1990 —
Dictionnaire des Vosgiens célèbres
ANDRÉ (Marguerite, dite Ganthe), supérieure de la Congrégation de Notre-Dame
( ?, 1580 - Soissons, 1645)
Née dans les environs de Mattaincourt au sein d’une famille pieuse, elle témoigne de sa vive piété, selon une tradition, en s’imprimant au fer rouge une croix sur le bras. Lorsque le Père Fourier, en 1597, prend possession de la cure de Mattaincourt, elle est attirée par son prosélytisme et déclare vouloir vivre en sa compagnie et en celle d’Alix Le Clerc. Elle est associée à la fondation de la congrégation de Notre-Dame et elle accompagne Alix Le Clerc à Poussay, puis à Mattaincourt.

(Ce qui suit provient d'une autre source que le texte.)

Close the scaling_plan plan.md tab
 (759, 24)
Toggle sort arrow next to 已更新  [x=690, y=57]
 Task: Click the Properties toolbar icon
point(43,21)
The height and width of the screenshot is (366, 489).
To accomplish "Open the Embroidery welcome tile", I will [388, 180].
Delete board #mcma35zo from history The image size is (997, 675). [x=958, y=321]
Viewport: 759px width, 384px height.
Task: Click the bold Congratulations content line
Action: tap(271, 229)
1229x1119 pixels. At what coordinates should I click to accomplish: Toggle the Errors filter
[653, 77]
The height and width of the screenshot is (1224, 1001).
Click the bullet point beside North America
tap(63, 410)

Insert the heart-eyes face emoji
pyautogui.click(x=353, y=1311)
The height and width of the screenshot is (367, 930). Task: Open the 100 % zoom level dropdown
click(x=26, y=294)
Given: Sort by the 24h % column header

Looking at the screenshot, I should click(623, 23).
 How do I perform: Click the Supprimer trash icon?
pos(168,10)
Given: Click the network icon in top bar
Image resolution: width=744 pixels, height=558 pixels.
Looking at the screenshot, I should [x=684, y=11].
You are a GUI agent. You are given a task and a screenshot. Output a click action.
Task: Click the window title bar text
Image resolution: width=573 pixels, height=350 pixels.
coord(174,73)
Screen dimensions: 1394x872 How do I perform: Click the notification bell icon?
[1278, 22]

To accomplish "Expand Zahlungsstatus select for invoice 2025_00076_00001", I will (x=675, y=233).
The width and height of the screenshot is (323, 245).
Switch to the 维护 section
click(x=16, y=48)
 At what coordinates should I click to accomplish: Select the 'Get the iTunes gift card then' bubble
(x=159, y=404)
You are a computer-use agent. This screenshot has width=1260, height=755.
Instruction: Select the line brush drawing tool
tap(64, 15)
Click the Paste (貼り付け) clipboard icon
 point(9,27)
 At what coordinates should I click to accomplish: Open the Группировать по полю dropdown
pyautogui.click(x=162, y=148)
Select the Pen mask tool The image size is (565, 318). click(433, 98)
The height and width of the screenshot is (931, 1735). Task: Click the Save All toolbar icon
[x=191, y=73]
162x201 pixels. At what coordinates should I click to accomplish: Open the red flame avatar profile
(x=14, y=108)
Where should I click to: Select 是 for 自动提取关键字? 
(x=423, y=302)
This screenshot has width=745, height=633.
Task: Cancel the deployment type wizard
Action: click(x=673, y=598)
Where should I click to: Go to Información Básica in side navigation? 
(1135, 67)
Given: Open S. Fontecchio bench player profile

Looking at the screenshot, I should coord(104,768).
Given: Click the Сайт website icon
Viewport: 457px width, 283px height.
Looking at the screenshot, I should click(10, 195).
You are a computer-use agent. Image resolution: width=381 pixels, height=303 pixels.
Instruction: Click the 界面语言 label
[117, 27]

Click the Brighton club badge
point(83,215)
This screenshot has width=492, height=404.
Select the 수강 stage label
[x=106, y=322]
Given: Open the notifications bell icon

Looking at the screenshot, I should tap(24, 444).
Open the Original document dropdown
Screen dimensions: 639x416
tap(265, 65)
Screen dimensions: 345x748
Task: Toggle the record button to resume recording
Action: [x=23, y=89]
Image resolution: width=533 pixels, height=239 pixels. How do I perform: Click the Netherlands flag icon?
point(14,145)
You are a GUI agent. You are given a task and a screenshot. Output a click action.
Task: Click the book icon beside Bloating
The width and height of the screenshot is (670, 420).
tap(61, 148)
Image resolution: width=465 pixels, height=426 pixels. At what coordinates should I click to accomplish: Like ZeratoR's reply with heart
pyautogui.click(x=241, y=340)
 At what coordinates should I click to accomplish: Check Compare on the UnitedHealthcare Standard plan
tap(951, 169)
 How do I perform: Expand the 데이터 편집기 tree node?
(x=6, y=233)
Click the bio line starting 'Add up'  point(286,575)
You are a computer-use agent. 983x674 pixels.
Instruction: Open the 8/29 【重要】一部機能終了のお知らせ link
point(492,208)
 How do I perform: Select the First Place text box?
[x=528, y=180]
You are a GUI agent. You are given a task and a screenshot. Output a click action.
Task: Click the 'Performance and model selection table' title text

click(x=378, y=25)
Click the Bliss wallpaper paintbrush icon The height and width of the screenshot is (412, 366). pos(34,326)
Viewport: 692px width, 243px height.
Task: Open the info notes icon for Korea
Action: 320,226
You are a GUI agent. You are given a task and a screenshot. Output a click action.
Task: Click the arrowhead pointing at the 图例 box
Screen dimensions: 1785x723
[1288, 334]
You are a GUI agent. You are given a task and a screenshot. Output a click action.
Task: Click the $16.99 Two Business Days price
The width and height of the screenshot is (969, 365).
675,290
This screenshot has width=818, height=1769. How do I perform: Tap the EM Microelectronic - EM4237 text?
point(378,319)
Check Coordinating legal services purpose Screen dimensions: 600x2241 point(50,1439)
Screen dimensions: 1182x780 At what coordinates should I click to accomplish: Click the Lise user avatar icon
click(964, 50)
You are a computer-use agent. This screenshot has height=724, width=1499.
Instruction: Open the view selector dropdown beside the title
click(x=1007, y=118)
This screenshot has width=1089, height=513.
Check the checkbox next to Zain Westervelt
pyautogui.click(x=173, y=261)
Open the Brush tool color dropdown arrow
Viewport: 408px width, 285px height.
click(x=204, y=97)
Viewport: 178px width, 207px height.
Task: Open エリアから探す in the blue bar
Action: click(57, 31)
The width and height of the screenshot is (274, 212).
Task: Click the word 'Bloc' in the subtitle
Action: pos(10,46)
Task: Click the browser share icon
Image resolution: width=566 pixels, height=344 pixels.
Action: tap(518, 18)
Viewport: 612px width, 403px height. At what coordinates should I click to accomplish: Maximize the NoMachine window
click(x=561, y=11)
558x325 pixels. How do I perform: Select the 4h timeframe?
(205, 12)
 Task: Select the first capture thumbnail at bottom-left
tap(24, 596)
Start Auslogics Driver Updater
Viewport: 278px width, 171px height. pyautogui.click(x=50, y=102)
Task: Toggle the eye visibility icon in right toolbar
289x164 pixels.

En 1603, la mère Ganthe (abréviation de Marguerite) prend la direction de la maison de Saint-Mihiel qu’elle organise en même temps qu’elle surveille les autres fondations en Lorraine, en Champagne et à Paris. A la mort d’Alix Le Clerc elle supporte seule la charge de la congrégation, dont une bulle pontificale, obtenue par l’entremise du P. Guinet le 8 août 1628, reconnaît tous les monastères créés et fait des religieuses des chanoinesses de Saint Augustin.
Forte de cette confirmation, la Mère Ganthe, appelée par l’archevêque de Sens, fonde des maisons à Provins, Étampes, Joigny, Carentan. Après la mort du Père Fourier en 1640, elle s’occupe de rétablir les monastères ruinés par la guerre. C’est au retour d’un voyage à Paris, motivé par cette tâche, qu’elle s’arrête à Soissons et y décède.
Bibl. : D.B.F., tome II, col. 914.
[Albert Ronsin].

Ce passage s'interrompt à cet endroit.